Anya Fernald. From the Dana Goodyear New Yorker story:
Thirty seconds after I met Anya Fernald, the co-founder and C.E.O. of Belcampo, a sustainable-meat company whose ambition is to seduce Americans away from industrial food, she offered me a plate of lamb tartare. Fernald is thirty-nine and nearly six feet tall, with growing-out ombré hair and the exuberant energy of a team of wayward ponies; we were sitting at the counter of a butcher shop and restaurant she had recently opened in downtown Los Angeles. [There’s now one in Palo Alto too.] I said no, as nicely as I could. Something that a retired U.S.D.A. safety expert had once told me about raw lamb, stored grain, barn cats, and Toxoplasma gondii was ricocheting around my brain. Fernald looked at me quizzically and immediately delivered a mug of bone broth, a grayish, mildly animal brew that tasted how I imagine stone soup would. If I am ever recovering from hypothermia, I hope there is some handy. Then we split a succulent twelve-and-a-half-dollar steak-grind burger with homemade ketchup, and a Moroccan-flavored goat-leg sandwich.
… Belcampo, which has its offices in Oakland, California, and its core landholdings near Mt. Shasta, owns a farm, a slaughterhouse, restaurants, and butcher shops, and grows most of its own feed.
… Born on a farm in Bavaria, she spent her childhood drinking raw milk and eating liverwurst sandwiches. Her father, a professor of biology at Stanford, was working with the animal behaviorist Konrad Lorenz, and her mother, who now directs a laboratory devoted to language acquisition at Stanford’s Center for Infant Studies, was apprenticed to a goldsmith. The family were tenants on a baronial estate, living over the dairy barn in a loft that was previously used to teach milkers. A rubber udder hung from the ceiling; the cows below provided heat. On a trip to London, Anya, passing a butcher shop, pressed her face against the glass and declared, “There is nothing so beautiful as freshly squiggled meat.” She was twelve when the family moved to Palo Alto. She became a vegetarian and then, for one dark summer after her sophomore year at Wesleyan, a vegan, grinding her own flour from cattails. [But she then gave up vegetarianism during a period in Italy.]

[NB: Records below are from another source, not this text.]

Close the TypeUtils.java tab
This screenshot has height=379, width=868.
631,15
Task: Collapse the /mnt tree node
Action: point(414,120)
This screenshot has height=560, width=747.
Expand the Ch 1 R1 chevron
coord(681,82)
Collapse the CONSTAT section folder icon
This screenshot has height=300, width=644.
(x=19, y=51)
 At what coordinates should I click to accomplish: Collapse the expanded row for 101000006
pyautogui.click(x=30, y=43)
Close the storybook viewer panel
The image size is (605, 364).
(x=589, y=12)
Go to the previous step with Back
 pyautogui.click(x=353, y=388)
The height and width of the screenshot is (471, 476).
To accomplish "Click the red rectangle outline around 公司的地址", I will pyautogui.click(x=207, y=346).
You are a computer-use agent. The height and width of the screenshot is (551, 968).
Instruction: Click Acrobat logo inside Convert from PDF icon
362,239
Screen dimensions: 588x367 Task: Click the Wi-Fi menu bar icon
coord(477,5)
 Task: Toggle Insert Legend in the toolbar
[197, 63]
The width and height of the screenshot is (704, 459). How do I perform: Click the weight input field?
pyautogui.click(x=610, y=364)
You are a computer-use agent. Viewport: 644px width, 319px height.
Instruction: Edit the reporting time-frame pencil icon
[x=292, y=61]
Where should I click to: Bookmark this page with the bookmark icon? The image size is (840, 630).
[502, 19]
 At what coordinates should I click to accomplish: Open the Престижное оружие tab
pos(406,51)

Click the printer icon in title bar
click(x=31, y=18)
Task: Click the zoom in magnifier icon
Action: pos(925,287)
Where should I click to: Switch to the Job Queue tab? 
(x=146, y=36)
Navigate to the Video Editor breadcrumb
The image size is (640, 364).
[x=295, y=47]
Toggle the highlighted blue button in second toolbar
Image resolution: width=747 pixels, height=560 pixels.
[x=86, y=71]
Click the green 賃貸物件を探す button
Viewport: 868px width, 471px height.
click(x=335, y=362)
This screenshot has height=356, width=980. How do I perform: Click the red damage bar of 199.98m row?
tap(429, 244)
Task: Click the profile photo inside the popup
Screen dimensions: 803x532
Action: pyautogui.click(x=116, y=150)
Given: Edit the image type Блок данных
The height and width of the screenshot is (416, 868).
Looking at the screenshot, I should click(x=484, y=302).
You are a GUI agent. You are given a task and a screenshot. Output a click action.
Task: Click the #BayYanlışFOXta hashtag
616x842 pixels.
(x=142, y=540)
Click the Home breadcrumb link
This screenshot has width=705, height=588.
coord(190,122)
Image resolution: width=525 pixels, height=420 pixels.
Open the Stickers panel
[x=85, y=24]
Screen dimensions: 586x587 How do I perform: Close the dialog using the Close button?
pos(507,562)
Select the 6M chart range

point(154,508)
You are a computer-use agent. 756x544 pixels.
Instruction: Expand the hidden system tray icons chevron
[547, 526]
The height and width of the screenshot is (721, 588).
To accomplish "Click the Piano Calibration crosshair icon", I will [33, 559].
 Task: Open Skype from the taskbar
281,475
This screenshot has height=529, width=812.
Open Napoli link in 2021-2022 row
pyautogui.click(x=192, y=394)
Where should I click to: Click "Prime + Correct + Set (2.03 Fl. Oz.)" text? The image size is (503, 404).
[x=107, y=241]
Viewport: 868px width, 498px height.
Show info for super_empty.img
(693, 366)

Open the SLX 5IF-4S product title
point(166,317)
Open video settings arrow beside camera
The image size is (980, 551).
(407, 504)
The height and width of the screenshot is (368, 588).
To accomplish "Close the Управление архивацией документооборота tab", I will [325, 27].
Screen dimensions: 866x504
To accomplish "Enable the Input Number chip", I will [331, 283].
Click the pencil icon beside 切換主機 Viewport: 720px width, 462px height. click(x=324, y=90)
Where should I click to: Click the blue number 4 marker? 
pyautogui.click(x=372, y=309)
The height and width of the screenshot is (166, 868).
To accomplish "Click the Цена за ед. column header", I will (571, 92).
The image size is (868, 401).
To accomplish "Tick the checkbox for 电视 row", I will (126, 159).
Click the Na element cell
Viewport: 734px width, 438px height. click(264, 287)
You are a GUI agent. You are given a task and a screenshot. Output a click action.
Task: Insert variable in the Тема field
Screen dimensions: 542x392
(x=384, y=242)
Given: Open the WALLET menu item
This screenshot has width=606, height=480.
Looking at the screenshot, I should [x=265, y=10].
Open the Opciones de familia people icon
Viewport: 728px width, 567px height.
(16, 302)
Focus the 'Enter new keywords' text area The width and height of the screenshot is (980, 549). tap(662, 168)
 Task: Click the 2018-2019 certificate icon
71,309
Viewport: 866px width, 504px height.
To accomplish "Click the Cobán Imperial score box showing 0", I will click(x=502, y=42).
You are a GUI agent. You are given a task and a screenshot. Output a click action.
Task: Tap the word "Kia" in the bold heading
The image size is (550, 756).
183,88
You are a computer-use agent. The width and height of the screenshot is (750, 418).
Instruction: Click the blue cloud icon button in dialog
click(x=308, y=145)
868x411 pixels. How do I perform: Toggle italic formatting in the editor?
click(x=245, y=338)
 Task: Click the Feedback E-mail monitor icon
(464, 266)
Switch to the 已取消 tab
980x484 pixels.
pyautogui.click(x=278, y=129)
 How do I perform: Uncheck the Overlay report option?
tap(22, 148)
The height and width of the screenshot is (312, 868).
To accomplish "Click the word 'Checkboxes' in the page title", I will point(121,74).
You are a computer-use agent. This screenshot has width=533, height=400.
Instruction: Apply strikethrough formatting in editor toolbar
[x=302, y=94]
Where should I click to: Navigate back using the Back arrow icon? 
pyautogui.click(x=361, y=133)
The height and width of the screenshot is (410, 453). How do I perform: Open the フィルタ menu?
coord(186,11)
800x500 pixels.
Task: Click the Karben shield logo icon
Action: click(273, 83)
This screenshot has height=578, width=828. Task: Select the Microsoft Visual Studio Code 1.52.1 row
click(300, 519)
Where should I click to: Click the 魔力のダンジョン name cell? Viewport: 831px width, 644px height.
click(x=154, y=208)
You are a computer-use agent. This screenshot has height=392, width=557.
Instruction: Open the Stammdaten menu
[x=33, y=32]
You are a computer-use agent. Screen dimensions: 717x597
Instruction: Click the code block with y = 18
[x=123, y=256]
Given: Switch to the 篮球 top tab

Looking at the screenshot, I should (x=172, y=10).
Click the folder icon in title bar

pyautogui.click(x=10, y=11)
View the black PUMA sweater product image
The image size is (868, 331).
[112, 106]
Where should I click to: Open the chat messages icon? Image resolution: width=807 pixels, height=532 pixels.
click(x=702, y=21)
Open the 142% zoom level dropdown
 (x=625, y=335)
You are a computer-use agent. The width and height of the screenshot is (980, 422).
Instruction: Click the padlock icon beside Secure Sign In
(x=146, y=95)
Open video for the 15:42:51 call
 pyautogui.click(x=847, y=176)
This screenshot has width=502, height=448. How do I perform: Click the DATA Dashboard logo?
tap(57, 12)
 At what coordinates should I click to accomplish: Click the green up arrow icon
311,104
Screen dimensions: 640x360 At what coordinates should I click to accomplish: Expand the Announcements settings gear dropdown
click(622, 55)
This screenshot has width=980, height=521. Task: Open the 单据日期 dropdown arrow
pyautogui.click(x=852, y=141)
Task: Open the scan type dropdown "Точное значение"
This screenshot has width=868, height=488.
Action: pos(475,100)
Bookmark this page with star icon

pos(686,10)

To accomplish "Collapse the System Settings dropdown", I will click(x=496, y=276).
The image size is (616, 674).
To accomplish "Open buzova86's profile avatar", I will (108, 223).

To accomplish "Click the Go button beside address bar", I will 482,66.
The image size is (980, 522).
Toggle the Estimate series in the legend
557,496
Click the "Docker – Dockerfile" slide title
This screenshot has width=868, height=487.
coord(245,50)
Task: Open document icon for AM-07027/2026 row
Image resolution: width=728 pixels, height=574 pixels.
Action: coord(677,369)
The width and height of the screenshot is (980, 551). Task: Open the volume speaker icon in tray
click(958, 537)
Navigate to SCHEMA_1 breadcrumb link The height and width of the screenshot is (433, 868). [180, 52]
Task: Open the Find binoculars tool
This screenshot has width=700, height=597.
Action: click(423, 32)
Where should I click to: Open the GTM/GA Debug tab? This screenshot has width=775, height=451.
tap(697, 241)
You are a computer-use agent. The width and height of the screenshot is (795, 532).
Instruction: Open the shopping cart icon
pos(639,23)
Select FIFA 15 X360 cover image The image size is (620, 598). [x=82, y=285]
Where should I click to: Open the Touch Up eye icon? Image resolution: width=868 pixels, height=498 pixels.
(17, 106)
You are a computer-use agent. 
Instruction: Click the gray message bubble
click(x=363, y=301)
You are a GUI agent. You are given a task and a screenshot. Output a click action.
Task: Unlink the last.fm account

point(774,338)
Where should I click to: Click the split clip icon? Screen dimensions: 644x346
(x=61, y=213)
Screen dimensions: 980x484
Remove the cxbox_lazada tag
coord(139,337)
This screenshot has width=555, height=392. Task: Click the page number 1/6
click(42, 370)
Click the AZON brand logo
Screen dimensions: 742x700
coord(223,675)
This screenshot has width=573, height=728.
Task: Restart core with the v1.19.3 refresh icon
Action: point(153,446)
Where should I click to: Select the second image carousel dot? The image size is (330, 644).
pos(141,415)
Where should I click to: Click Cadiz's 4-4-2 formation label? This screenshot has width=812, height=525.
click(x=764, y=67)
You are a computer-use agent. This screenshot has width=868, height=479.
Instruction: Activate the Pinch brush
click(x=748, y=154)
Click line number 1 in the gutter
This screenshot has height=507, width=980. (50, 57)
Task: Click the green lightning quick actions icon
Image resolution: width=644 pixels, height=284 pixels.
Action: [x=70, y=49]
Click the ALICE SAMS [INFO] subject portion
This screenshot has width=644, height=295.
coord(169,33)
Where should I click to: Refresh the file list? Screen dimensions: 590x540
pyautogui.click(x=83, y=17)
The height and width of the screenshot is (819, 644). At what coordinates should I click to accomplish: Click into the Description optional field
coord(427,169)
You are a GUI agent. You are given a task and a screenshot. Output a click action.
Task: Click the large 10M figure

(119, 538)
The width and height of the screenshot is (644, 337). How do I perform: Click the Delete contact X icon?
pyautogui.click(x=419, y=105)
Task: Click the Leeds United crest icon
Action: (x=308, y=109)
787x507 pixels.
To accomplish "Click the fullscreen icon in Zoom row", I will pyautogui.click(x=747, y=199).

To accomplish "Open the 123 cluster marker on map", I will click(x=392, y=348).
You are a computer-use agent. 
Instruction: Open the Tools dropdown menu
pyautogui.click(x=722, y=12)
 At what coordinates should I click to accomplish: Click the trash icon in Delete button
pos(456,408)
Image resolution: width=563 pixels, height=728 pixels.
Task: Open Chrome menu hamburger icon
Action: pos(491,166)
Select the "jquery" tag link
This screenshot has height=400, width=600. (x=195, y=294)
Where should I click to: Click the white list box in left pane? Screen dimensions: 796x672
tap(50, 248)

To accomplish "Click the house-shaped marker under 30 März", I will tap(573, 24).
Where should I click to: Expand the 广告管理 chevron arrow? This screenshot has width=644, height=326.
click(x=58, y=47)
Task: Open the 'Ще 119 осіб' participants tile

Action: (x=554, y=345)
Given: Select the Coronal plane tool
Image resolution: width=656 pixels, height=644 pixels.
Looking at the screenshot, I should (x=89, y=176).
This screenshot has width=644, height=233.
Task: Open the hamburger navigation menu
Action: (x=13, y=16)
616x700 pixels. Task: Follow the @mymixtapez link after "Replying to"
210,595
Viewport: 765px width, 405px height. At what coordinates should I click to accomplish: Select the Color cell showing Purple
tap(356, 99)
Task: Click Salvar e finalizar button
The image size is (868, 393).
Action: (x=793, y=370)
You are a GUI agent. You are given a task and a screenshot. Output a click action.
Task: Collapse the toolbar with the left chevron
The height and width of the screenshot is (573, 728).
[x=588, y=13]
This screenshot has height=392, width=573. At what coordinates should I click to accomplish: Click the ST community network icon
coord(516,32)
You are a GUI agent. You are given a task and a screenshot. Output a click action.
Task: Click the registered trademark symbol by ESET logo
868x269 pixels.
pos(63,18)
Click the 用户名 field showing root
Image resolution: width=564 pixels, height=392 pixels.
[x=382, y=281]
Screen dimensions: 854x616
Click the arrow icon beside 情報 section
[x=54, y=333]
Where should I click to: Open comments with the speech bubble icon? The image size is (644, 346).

Families. There’s a much larger theme in here, about high-achievement families (like the Gopniks and the Fernalds), many of them academically oriented to some degree. These families form by marriage, and then some of their children join the family business, so to speak, or achieve success in related fields. My own little family, with me, my wife Ann, my man Jacques, and our daughter Elizabeth, is a case in point. Elizabeth’s current job title is Core Paranoid at Yahoo! (I am not making this up), but her life history is steeped in linguistics.
Then there’s the Kroebers: the celebrated cultural anthropologist and anthropological linguist (specializing in Native American languages) Alfred L. Kroeber and his wife Theodora Kroeber, author of Ishi in Two Worlds, and their two children and their grand-children. From Wikipedia on their son Karl (and, incidentally, their daughter Ursula):
Karl Kroeber (1926–2009) was an American literary scholar, known for his writing on the English Romantics and American Indian literature. He was the son of Theodora and Alfred L. Kroeber, noted anthropologists.
… Kroeber was the brother of the science-fiction writer Ursula K. Le Guin. He was father of Paul Kroeber, a linguist [another specialist in Native America languages]; Arthur Kroeber, a journalist and consultant on the Chinese economy; and Katharine Kroeber Wiley, a writer.
Linguist children of a linguist parent or parents are numerous indeed. You could write a book.